The Bombay High Court had directed former Finance Minister P Chidambaram, former Forward Markets Commission Chairman Ramesh Abhishek and bureaucrat KP Krishnan to file a written submission within eight weeks in the ₹10,000-crore damage suit filed by 63 moons.

If they fail to file a reply, the Court has directed the company to seek an order for ex-parte decree.

Hearing the case on Tuesday, Justice AK Menon said that failure of the defendants to file the statement within the given time, 63 moons will be at liberty to apply for ex-parte decree.

This would mean that the defendants will be left with no opportunity thence to make any written pleading to defend themselves, he said.

The counsel representing Chidambaram requested for liberty, which was rejected by the Court with an observation that eight-week time is more than enough to file written statements and that the defendants are under obligation to file the statement.
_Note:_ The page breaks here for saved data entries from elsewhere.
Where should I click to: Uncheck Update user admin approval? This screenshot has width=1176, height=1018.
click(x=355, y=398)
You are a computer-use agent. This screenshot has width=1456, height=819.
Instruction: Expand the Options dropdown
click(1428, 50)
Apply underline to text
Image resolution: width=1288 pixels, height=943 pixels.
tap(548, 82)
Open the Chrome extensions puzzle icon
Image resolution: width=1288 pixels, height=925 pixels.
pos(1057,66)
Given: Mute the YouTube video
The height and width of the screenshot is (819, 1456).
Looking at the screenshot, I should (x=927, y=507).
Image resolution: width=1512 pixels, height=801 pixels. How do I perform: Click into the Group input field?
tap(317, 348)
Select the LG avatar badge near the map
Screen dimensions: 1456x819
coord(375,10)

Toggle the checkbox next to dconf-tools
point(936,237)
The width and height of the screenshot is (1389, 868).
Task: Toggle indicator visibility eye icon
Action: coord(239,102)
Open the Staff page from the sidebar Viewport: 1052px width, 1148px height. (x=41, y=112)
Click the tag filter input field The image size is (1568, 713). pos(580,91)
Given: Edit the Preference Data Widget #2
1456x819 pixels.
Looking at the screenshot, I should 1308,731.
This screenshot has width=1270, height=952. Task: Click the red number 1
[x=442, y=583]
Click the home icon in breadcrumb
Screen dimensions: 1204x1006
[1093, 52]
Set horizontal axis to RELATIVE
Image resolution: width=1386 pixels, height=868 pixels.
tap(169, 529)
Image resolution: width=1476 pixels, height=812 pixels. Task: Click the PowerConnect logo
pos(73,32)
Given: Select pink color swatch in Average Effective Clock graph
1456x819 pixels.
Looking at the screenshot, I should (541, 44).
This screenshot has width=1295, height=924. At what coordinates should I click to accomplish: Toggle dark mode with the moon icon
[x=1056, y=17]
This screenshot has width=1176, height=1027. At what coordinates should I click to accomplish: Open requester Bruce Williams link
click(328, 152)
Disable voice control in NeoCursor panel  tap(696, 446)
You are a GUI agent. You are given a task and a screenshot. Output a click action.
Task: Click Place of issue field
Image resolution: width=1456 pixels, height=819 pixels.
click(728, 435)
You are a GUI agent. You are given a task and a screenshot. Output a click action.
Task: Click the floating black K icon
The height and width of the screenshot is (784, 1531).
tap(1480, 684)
In February, 63 moons technologies served legal notices on Chidambaram and two civil servants seeking damages worth ₹ 10,000 crore in connection with the NSEL scam.

63 moons (formerly Financial Technologies) and some of its former executives, including the Group founder Jignesh Shah, are under the scanner of multiple probe agencies in connection with the ₹5,600-crore payment scam at the now defunct National Spot Exchange.

Chidambaram was Finance Minister when the NSEL crisis broke out in 2013, FMC was headed Abhishek and Krishnan was finance secretary. FMC has since been merged with markets regulator SEBI. While Abhishek is presently Secretary of the Department for Promotion of Industry and Internal Trade, Krishnan is the Skill Development and Entrepreneurship Secretary.